**Page excerpt:**
>>>>>

None of this means that Europe will supplant America as the leading techno-power. Last year it launched just two of the world’s 94 new cutting-edge large language models, according to Epoch AI, a think-tank. The idea that the EU will manufacture a fifth of the world’s computer chips by 2030, an objective of the commission, is fanciful. But in some areas Europe is becoming more competitive. Three sectors—all of them helped by Mr Trump’s actions—stand out.

The facade of the New York Stock Exchange during the IPO for Spotify, 2018. (Shutterstock)

Even before he started his second term last year, Europe’s climate-technology sector was catching up to America’s. From 2015 to 2016 VC spending on Europe’s green startups was 24% of America’s. That share grew to 55% by 2024-25. Mr Trump’s gutting of environmental regulation in America will no doubt encourage the trend. Last year the number of American climate-tech startups raising VC funds dropped to its lowest since 2019.

There is no sign of demoralisation among European green-tech firms. In December Octopus Energy, a British provider of green power, spun off Kraken, which sells smart-grid software, at an estimated valuation of $9bn. Sweden is a hotspot for green-tech startups. Stegra aims to make carbon-free steel there. Einride is electrifying freight transport. In Switzerland Climeworks builds machines that suck carbon dioxide from the air.

Mr Trump’s demand that Europe (including Ukraine) do more to defend itself is also spurring high-tech arms-making in a region that had little of it. In 2015-17 VC investment in European defence tech was barely 1% of North America’s. By 2023-25 that had risen to 6%. The International Institute for Strategic Studies, a think-tank, says that Europe’s defence spending rose by 42% from 2023 to 2025; America’s defence budget, though much bigger, was unchanged. Whereas long-established contractors account for much of defence spending in America, in Europe there is more scope for young defence-tech firms.

<<<<<

**Recorded information:**
>>>>>

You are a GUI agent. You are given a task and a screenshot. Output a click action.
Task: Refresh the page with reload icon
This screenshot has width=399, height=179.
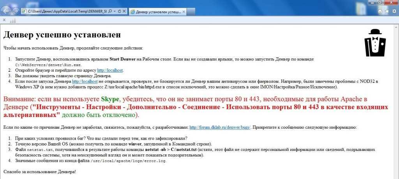pyautogui.click(x=119, y=11)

<<<<<

**Direction 1:** Reproduce the passage on European technology from "The facade of" to "lowest since 2019.".
**Direction 2:** In the passage on European technology, list every company named in the paragraph that begins "There is no sign of demoralisation."

**Task result 1:**
The facade of the New York Stock Exchange during the IPO for Spotify, 2018. (Shutterstock)

Even before he started his second term last year, Europe’s climate-technology sector was catching up to America’s. From 2015 to 2016 VC spending on Europe’s green startups was 24% of America’s. That share grew to 55% by 2024-25. Mr Trump’s gutting of environmental regulation in America will no doubt encourage the trend. Last year the number of American climate-tech startups raising VC funds dropped to its lowest since 2019.

**Task result 2:** Octopus Energy, Kraken, Stegra, Einride, Climeworks